Word and element location data
>>>
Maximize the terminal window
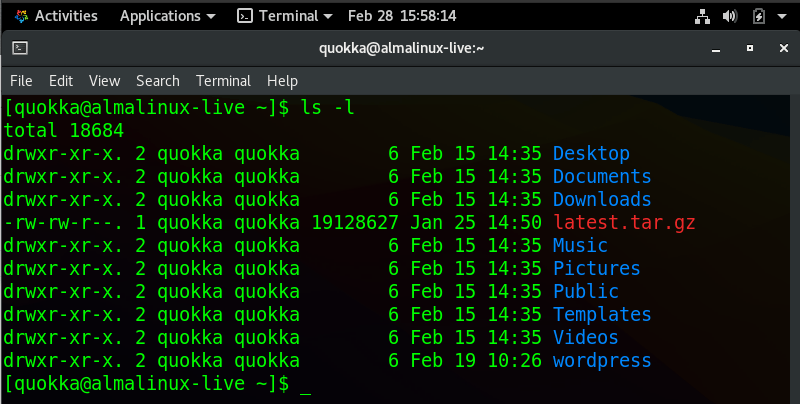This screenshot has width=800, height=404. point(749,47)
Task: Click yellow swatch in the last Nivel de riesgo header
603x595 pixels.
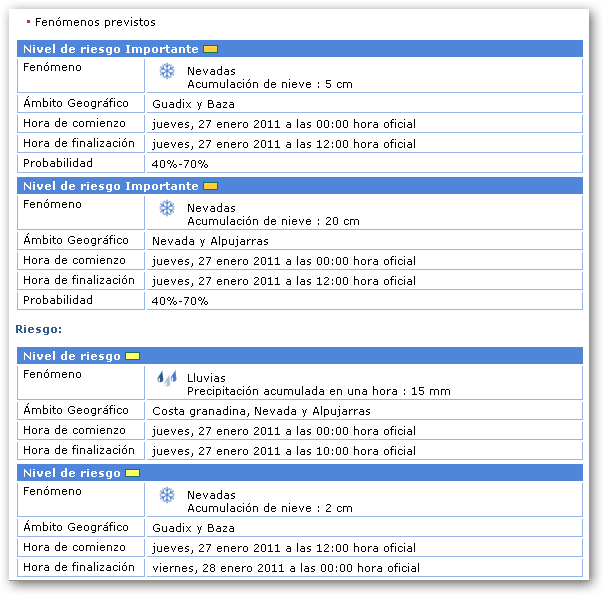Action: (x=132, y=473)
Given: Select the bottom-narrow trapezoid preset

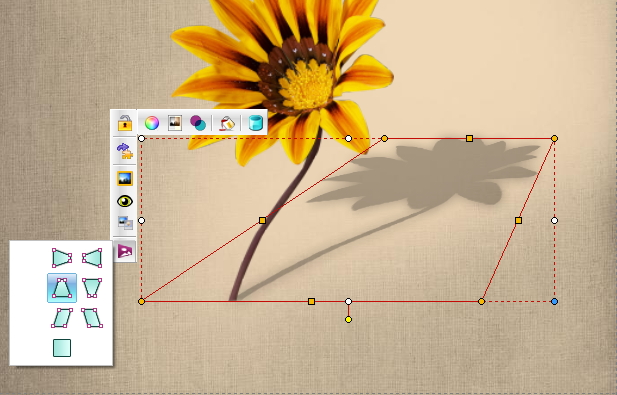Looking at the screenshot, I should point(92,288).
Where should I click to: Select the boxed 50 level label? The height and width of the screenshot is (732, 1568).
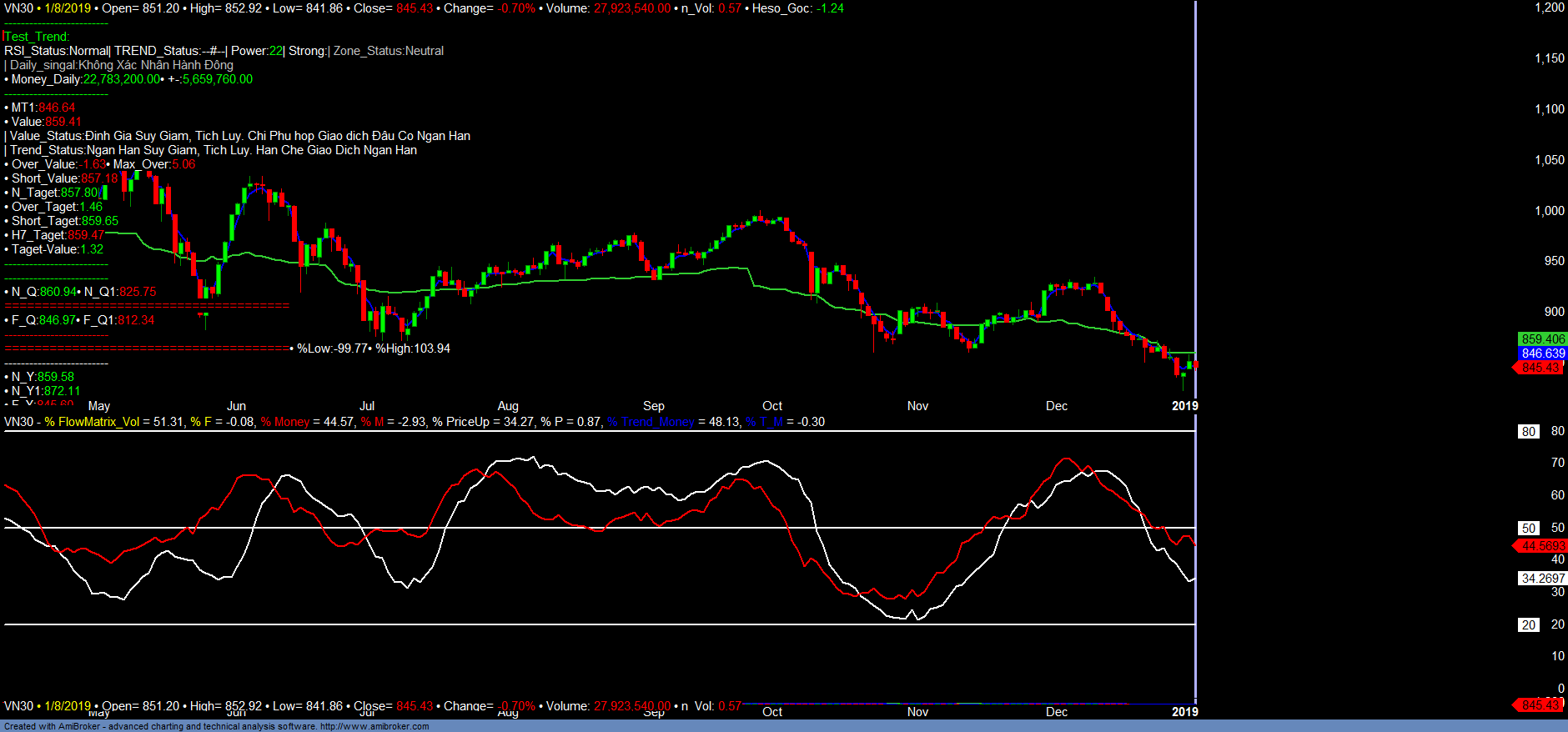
<<<
>>>
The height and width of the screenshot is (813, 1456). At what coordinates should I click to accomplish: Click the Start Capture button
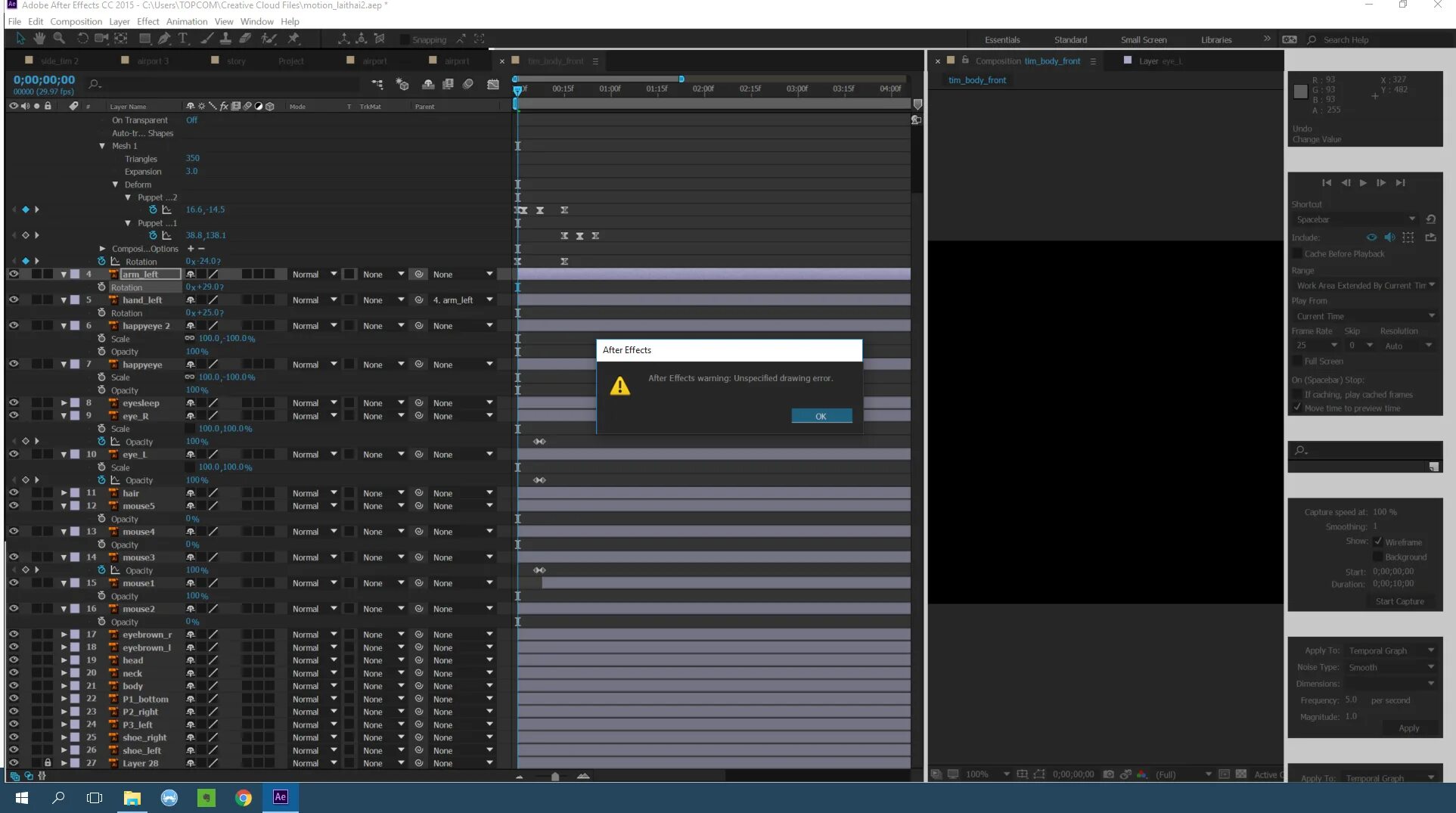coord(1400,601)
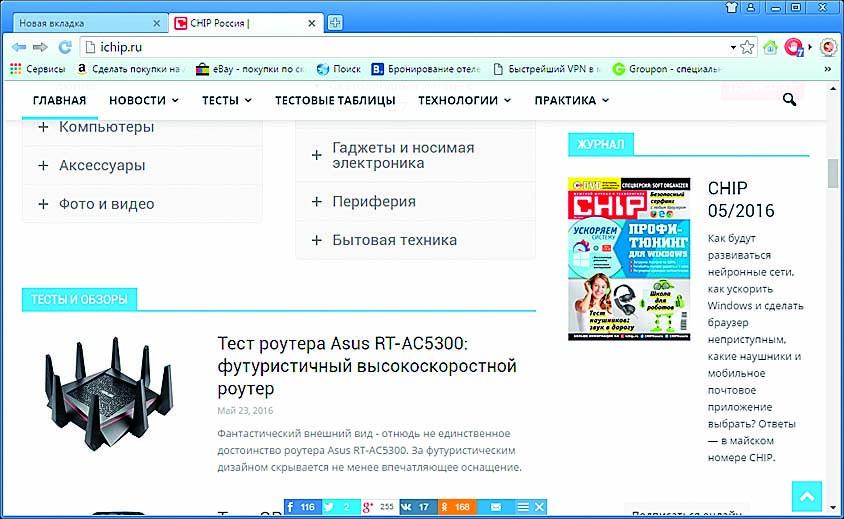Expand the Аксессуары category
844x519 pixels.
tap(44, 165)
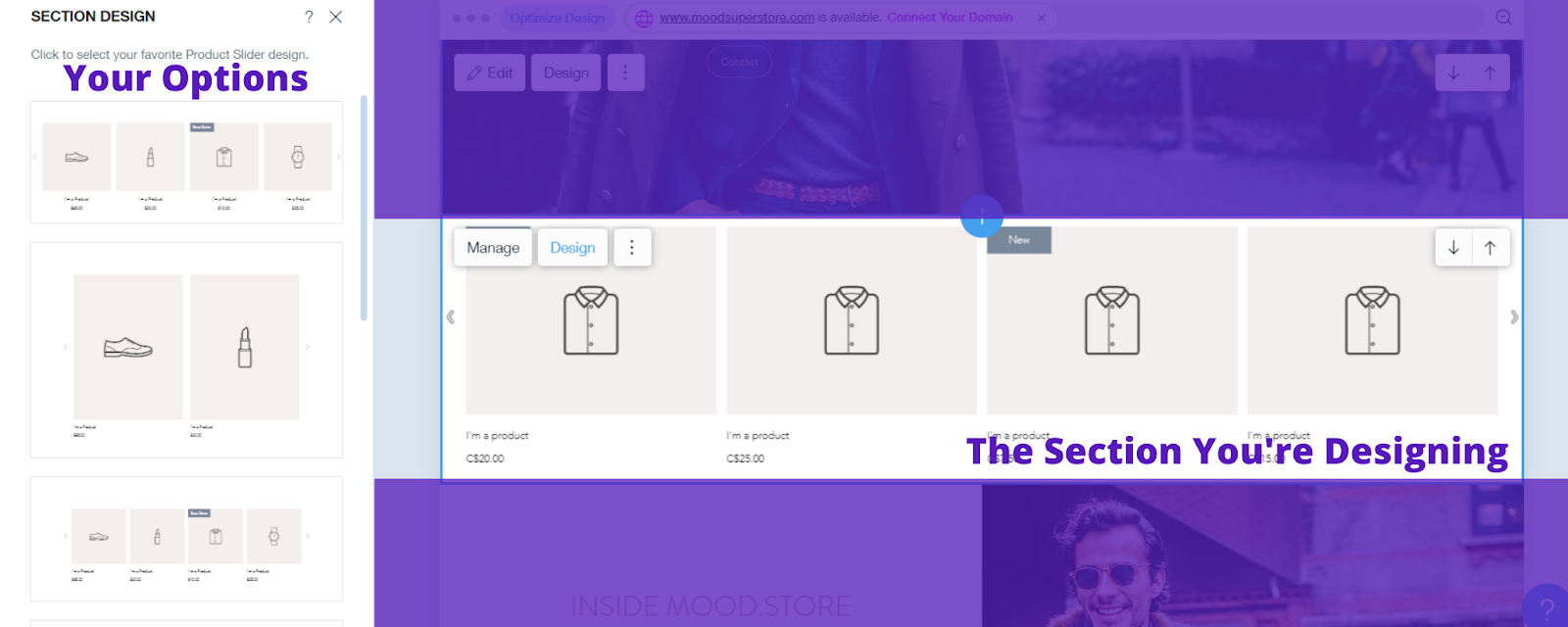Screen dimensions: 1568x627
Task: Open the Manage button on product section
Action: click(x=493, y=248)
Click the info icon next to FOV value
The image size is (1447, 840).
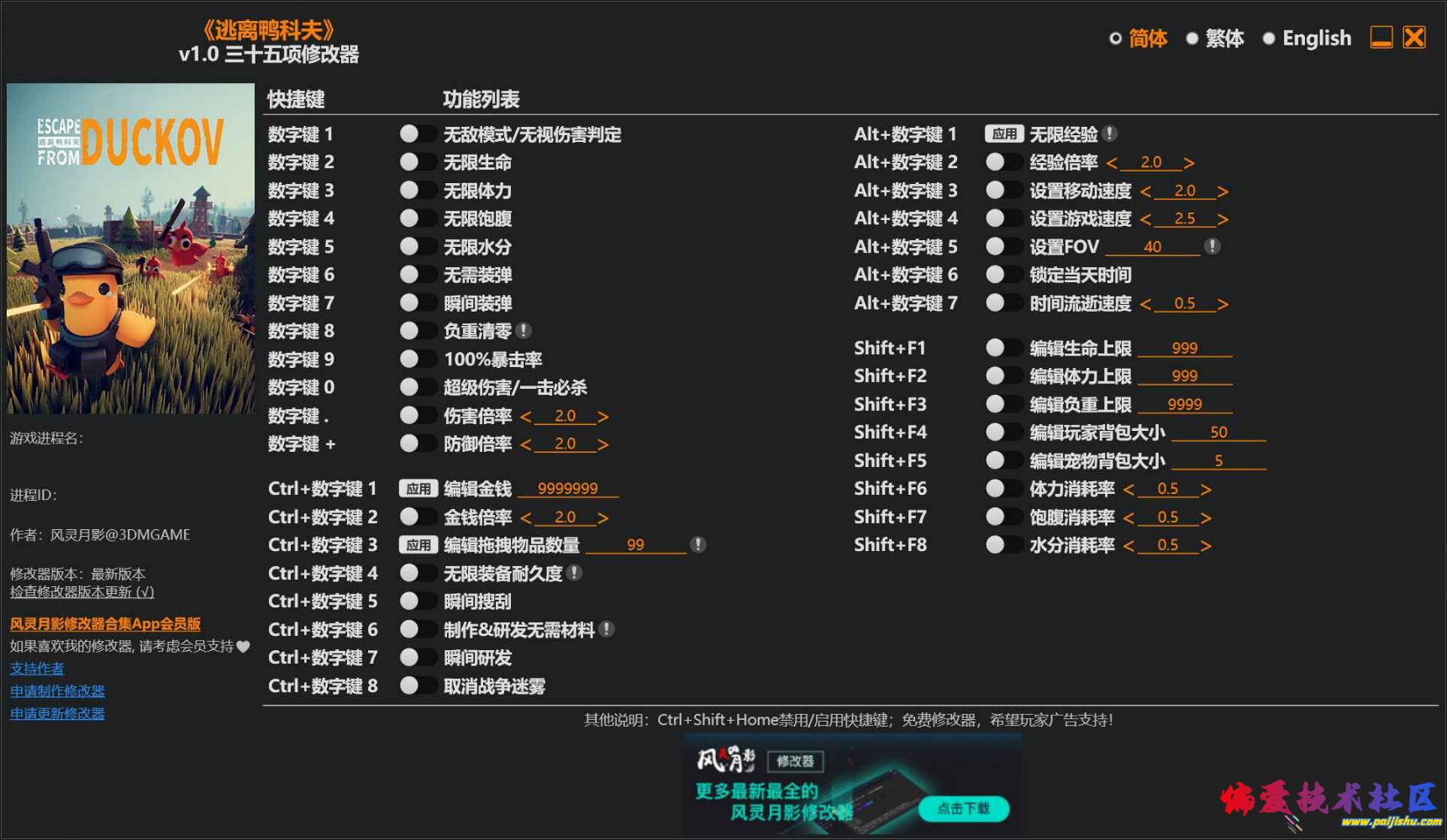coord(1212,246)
<<<
§ **Your objective**: Write out the lines of the records verbatim, starting with the line that contains "Maximize the terminal window" and continuing through the line that contains "Looking at the", and omit the pictures.

§ **Full solution**:
Maximize the terminal window
This screenshot has width=800, height=404. point(749,47)
Task: Click yellow swatch in the last Nivel de riesgo header
603x595 pixels.
Action: (x=132, y=473)
Given: Select the bottom-narrow trapezoid preset

Looking at the screenshot, I should point(92,288).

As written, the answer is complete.